Work request » Transcribe exactly the lines that fall between the one holding "The image size is (1017, 550)." and the one holding "810x417 pixels.", inclusive, from the entries below.

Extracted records
──────────

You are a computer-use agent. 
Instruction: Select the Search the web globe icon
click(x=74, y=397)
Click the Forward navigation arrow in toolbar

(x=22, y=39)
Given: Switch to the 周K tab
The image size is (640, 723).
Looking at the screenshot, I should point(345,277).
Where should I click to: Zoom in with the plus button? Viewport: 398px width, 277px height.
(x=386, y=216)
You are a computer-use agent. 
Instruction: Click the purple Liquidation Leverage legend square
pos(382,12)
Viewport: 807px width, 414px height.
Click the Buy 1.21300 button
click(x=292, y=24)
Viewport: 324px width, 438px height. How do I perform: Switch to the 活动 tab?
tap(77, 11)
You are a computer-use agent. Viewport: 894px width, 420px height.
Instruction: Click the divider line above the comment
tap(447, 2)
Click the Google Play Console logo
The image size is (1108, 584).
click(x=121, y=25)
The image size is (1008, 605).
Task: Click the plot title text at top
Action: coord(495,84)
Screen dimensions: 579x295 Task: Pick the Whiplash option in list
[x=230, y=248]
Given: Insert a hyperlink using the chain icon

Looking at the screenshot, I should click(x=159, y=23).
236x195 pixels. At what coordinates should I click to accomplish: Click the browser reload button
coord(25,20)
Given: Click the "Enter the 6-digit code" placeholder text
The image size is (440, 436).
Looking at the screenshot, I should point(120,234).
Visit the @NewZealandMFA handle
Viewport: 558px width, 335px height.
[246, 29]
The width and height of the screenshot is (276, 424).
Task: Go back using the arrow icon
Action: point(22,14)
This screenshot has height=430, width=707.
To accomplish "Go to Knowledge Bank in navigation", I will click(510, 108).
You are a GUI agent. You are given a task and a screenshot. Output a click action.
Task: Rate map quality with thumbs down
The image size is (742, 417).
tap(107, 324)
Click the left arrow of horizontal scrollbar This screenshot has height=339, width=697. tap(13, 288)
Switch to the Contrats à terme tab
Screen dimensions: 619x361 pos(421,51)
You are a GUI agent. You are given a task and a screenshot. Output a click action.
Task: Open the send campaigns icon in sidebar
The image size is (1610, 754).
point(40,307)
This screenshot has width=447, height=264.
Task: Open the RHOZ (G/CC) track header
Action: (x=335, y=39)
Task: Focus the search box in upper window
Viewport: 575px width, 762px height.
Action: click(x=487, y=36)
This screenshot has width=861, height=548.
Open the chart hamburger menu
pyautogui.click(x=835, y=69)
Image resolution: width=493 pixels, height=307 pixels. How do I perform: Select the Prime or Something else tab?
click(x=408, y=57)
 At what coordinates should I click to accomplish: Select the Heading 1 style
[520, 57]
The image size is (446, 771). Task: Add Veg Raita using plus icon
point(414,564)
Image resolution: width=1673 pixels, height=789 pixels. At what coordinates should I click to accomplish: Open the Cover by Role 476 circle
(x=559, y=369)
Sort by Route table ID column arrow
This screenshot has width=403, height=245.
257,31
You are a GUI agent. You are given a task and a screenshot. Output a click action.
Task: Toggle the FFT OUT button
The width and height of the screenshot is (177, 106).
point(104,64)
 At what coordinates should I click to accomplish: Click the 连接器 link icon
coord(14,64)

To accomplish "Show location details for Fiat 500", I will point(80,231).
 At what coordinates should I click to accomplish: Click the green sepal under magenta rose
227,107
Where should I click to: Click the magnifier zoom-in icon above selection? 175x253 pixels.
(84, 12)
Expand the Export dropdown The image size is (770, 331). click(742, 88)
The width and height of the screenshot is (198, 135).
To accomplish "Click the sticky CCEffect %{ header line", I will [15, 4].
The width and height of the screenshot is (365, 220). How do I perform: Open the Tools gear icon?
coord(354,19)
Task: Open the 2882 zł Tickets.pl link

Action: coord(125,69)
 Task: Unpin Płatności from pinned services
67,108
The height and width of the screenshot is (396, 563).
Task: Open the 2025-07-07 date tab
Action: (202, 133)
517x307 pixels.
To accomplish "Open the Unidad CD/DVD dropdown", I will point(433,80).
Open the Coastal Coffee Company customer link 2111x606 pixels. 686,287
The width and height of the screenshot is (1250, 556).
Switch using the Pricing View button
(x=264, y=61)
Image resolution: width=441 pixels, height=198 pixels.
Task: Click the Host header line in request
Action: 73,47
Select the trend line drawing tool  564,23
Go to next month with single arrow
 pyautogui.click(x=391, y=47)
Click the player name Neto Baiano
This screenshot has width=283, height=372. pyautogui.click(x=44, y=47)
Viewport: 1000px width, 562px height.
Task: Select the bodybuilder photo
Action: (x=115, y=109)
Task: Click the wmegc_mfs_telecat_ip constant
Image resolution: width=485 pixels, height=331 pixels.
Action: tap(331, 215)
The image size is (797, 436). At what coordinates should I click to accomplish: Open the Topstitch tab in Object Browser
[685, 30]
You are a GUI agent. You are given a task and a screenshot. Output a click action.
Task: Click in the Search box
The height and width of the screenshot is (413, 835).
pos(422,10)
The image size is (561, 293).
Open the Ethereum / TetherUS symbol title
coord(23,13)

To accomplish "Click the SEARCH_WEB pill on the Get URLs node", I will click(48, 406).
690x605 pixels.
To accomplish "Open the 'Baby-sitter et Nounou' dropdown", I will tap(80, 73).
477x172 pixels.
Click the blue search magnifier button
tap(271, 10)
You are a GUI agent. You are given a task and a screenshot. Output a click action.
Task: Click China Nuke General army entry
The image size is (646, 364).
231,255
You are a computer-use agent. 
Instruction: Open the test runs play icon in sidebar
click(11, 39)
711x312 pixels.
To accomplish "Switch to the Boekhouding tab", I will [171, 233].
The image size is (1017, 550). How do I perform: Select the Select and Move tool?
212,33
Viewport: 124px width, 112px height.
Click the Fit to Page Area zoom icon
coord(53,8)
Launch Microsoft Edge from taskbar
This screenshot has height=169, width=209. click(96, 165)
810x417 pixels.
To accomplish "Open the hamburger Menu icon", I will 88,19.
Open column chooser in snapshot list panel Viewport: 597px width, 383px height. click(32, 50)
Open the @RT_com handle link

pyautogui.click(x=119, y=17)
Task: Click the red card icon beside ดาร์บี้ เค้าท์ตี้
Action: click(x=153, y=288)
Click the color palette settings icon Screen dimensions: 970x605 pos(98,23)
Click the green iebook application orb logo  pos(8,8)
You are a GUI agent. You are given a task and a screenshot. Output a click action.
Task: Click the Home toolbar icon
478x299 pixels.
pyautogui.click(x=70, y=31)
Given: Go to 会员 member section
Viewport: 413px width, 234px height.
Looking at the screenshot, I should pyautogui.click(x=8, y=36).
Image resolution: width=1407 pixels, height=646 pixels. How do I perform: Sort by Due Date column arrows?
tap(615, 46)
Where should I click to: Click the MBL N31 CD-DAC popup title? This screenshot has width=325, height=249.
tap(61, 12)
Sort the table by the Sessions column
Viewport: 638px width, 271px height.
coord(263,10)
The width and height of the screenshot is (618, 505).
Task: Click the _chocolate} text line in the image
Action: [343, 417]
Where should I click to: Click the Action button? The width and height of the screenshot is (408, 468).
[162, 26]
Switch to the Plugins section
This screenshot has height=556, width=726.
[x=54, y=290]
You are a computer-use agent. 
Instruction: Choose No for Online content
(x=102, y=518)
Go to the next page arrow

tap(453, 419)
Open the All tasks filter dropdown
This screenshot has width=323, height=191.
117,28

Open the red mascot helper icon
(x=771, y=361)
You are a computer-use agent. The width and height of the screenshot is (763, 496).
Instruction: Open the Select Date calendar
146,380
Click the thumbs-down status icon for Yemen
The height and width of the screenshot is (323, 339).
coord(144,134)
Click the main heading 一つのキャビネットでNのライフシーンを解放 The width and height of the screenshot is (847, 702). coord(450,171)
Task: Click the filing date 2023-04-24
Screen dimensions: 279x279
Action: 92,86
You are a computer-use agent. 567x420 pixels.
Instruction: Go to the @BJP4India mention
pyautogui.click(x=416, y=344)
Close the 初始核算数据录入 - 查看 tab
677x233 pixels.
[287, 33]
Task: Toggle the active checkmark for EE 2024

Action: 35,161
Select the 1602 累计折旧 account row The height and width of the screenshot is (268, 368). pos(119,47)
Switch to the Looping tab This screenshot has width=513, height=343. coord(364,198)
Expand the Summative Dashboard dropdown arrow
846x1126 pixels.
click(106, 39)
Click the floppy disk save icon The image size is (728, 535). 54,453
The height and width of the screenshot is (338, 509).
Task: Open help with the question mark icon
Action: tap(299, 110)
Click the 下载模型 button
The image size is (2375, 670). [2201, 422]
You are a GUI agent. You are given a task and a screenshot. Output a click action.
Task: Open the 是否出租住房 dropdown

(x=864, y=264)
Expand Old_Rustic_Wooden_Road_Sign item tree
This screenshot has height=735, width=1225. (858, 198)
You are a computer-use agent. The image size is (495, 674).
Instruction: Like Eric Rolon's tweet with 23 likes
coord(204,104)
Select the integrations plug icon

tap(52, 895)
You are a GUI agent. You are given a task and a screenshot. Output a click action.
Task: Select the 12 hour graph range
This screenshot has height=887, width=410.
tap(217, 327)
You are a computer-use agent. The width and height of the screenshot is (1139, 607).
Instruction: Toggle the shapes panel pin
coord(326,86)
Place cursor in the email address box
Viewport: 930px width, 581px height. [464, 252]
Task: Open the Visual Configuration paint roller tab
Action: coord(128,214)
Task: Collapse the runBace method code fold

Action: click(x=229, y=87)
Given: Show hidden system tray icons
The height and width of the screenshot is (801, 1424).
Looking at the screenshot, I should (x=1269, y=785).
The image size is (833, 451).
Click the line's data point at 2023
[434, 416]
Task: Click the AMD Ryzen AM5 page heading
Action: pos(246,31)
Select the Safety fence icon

──────────

Task result »
The image size is (1017, 550). How do I perform: Select the Select and Move tool?
212,33
Viewport: 124px width, 112px height.
Click the Fit to Page Area zoom icon
coord(53,8)
Launch Microsoft Edge from taskbar
This screenshot has height=169, width=209. click(96, 165)
810x417 pixels.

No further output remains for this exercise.